The USCC’s mission is to “build a future of legal access to cannabis … at the federal and state level, and (to promote) restorative justice for communities harmed by cannabis prohibition.”

Among the members of the Council are the large Multi-State Operators (MSOs) Curaleaf, Acreage Holdings, iAnthus, and Ascend Wellness which own dispensaries in New Jersey along with other companies that would like a location in New Jersey like 1906, other large MSOs, smaller companies, the prominent law firm Vincente Sederberg, and Scotts Miracle-Gro which funded the legalization referendum campaign. Several cannabis legalization interest groups are also members.


According to a report published by the USCC, it tested 16 samples of “non-cannabis based, over-the-counter products featuring Delta-8 THC” to see if they were compliant with current laws.

All of the samples tested contained illegal levels of Delta-9 THC, and some also contained metals like copper or nickel above “USP limits for inhalation.

Several high-ranking members of Curaleaf, like Executive Chairman Boris Jordan and CEO Joe Bayern, have voiced their concerns about unregulated Delta 8 THC.

“Delta-8 is federally illegal (FDA and DEA) and is a safety risk due to it being a psychoactive product that is not being regulated and tested,” Bayern said. “We are extremely concerned that another vape crisis is coming if the agencies and state lawmakers do nothing. Any psychoactive product from hemp or cannabis should be tested, verified safe, and only sold through the regulated marketplace.”

Curaleaf has had its fair share of controversies in the past, like when mold was found in two batches of their cannabis in New Jersey, which only Heady NJ reported, forcing a recall. In 2019, the company was sued for inaccurate labeling of its products, which caused its stocks to suffer for a period of time.
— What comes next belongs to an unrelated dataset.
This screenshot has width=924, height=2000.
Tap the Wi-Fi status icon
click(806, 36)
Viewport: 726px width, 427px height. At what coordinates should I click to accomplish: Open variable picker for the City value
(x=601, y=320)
The lawsuit was ultimately thrown out after the company made changes to address the issue, however.

National Hemp Association Neutral on Delta-8 THC

While cannabis companies have come out against Delta-8, those in the hemp industry have noted its economic value, especially during the pandemic. 

“Indeed, Delta 8 and 10 have become challenges for the industry,” said Geoff Whaling, Chair of the National Hemp Association (NHA) and President of the Pennsylvania Hemp Industry Council.

“On one hand, we realize that this has provided many members of our industry with an opportunity to sell the overabundance of biomass into the market,” he said. “However, we also have to reconcile this with the reality that when we worked to pass federal legislation, we did so knowing that Hemp did not cross the line of being an intoxicant.”

He added that the NHA “finds itself in the middle of the two other… organizations” and will only take a stance once the FDA has passed regulations.

NHA Executive Director Erica McBride Stark said sales from the product helped some stores stay in business.
The NHA posted a statement on its website clarifying its neutral stance and explaining some of the facts about the issue and arguments for both sides.